§ **WORK ITEM**
Reproduce the rows from their start through the line containing "Task: Click on", switching "GUI agent" to "screen agent" and leaving everything else unchanged.

Screenshot grounding data:
━━━━━━
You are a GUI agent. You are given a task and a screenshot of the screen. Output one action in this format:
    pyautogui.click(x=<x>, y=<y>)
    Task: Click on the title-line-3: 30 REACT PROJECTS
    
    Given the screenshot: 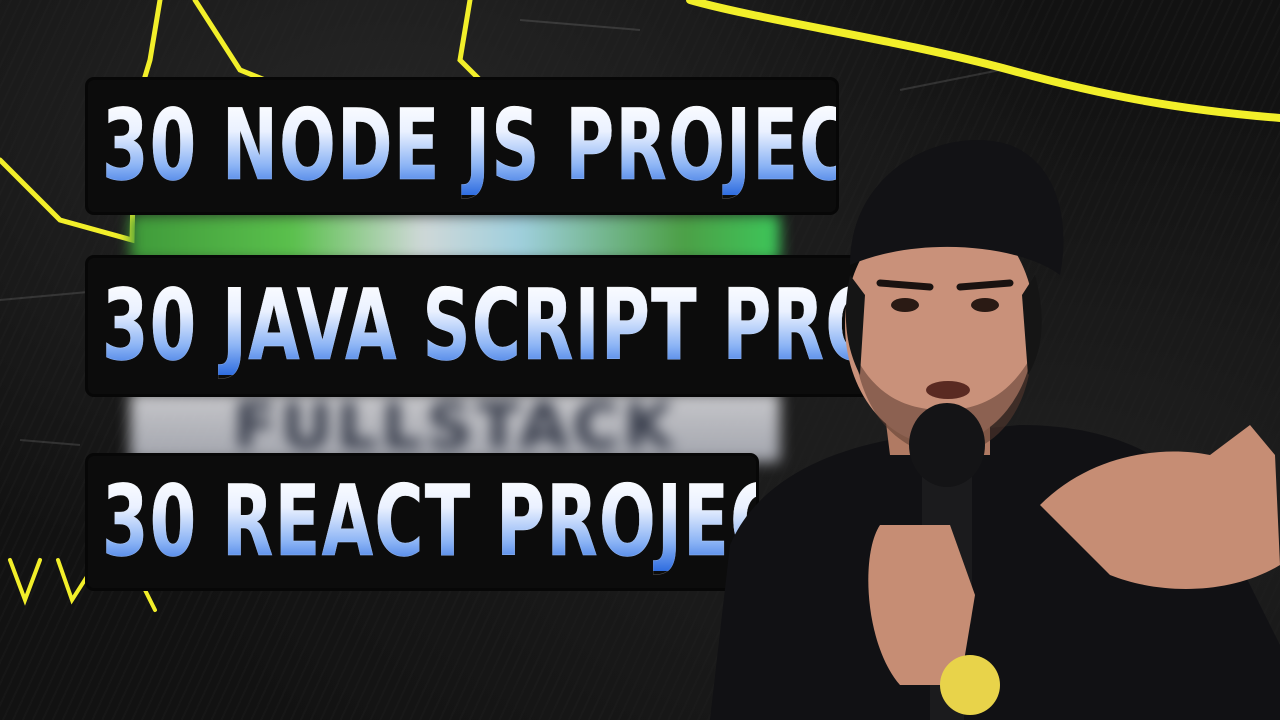 What is the action you would take?
    pyautogui.click(x=422, y=522)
━━━━━━
§ **SOLUTION BELOW**
You are a screen agent. You are given a task and a screenshot of the screen. Output one action in this format:
    pyautogui.click(x=<x>, y=<y>)
    Task: Click on the title-line-3: 30 REACT PROJECTS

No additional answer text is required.